■ **Task details**: Transcribe each of the records below exactly, excluding all pictures.

■ **Screenshot grounding data**:
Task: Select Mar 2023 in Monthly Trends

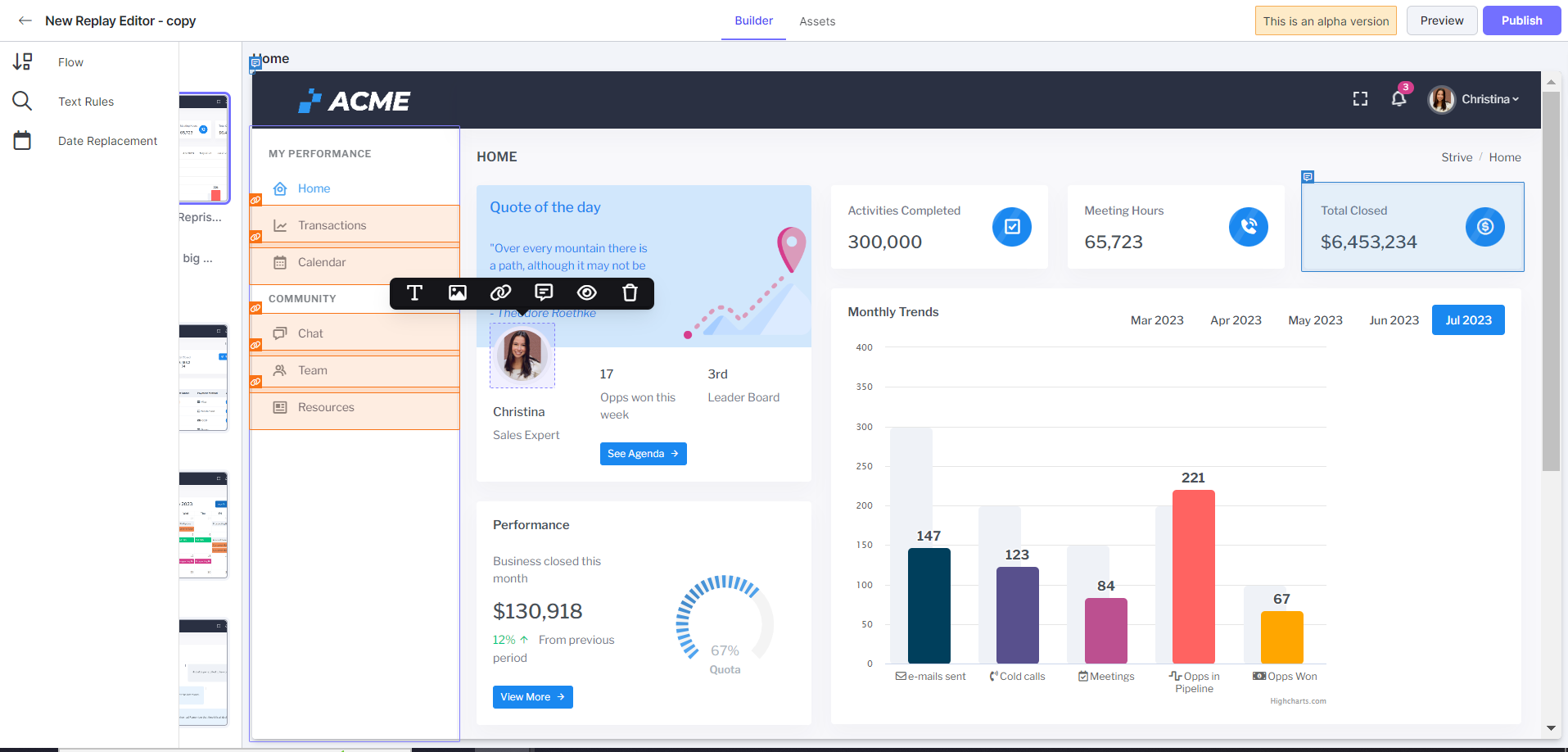Action: 1156,320
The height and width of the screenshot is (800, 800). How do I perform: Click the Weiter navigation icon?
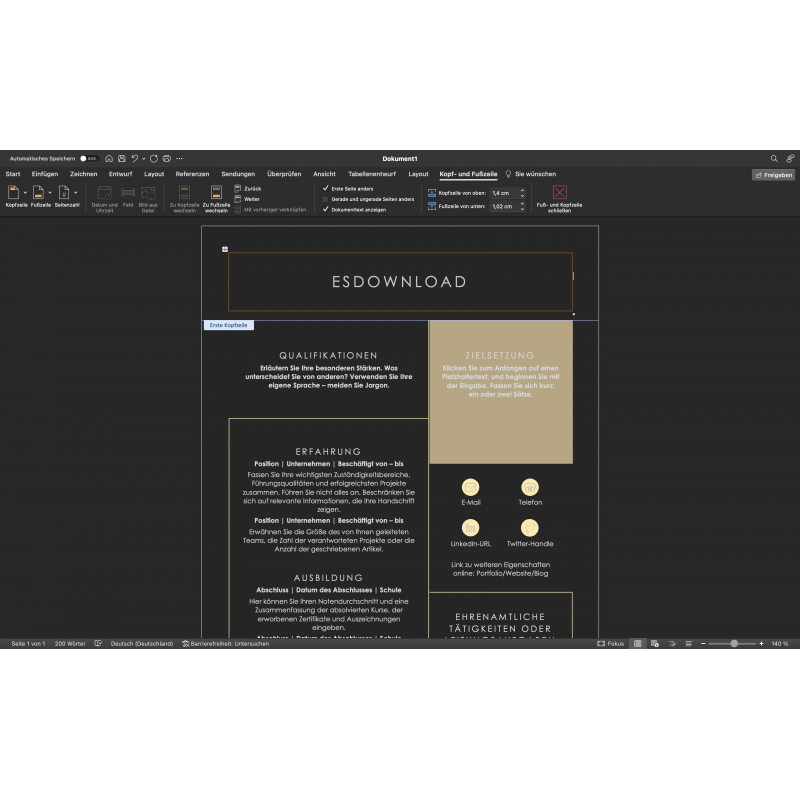(238, 199)
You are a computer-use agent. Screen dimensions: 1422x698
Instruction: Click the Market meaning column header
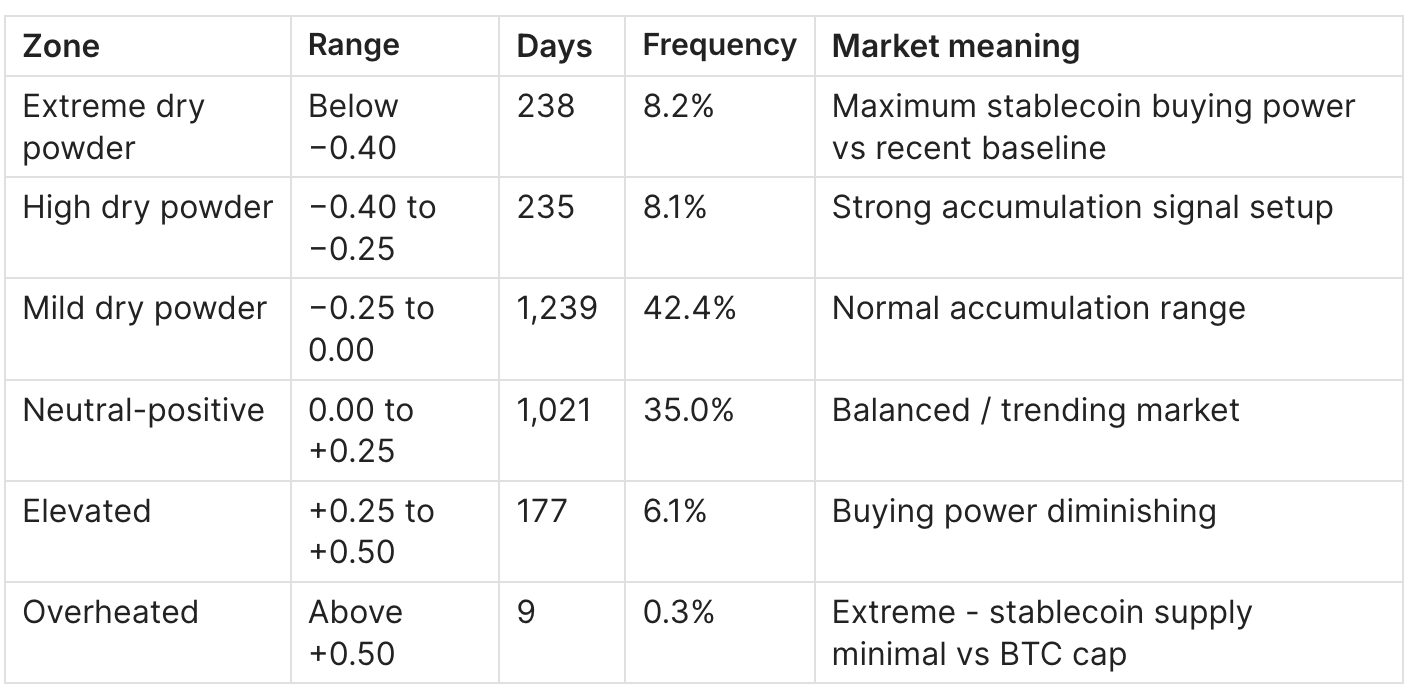tap(955, 46)
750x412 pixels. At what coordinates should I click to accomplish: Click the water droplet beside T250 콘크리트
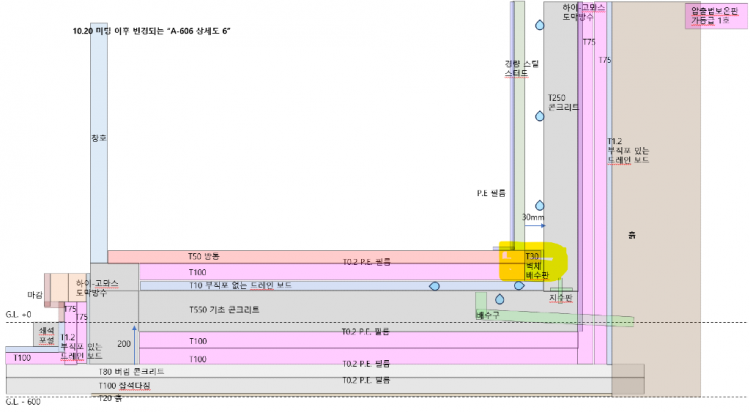541,116
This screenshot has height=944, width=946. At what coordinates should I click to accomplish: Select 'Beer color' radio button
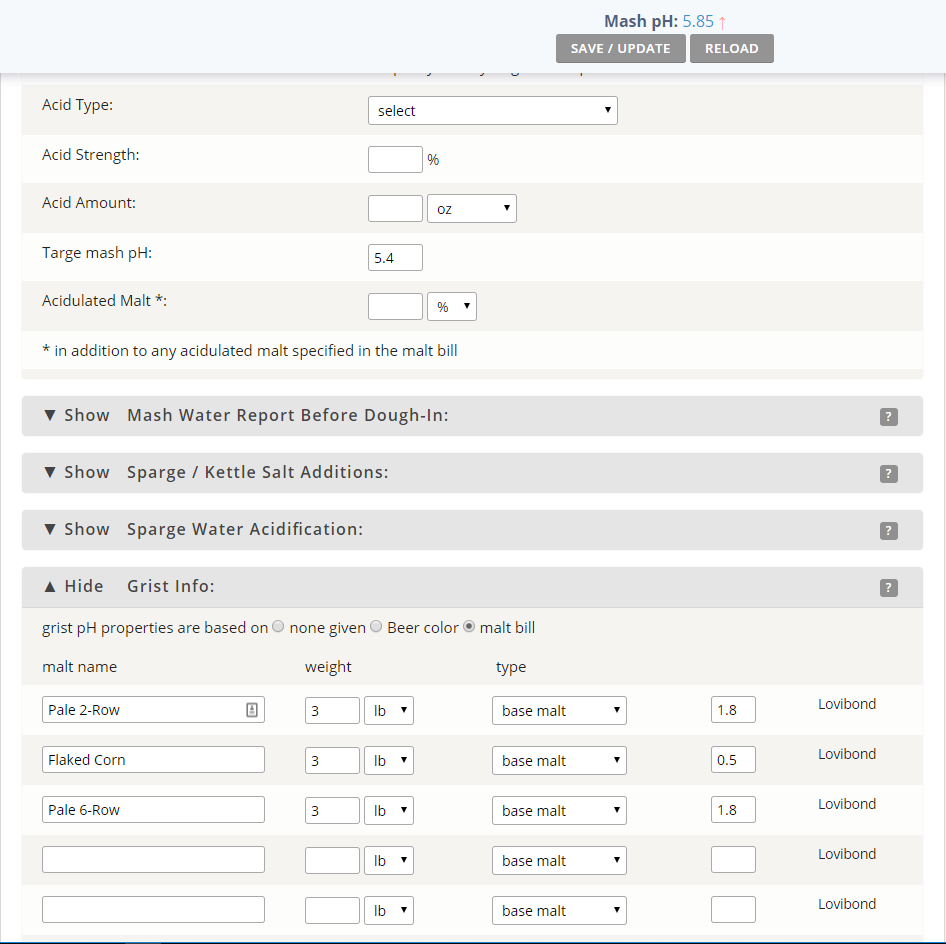pos(376,627)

■ **Exercise response**:
Task: Select Mar 2023 in Monthly Trends

Action: 1156,320
The height and width of the screenshot is (800, 800). How do I perform: Click the Weiter navigation icon?
(238, 199)
You are a computer-use agent. Screen dimensions: 1422x698
Instruction: Click the Market meaning column header
tap(955, 46)
750x412 pixels. At what coordinates should I click to accomplish: Click the water droplet beside T250 콘크리트
541,116
This screenshot has height=944, width=946. At what coordinates should I click to accomplish: Select 'Beer color' radio button
pos(376,627)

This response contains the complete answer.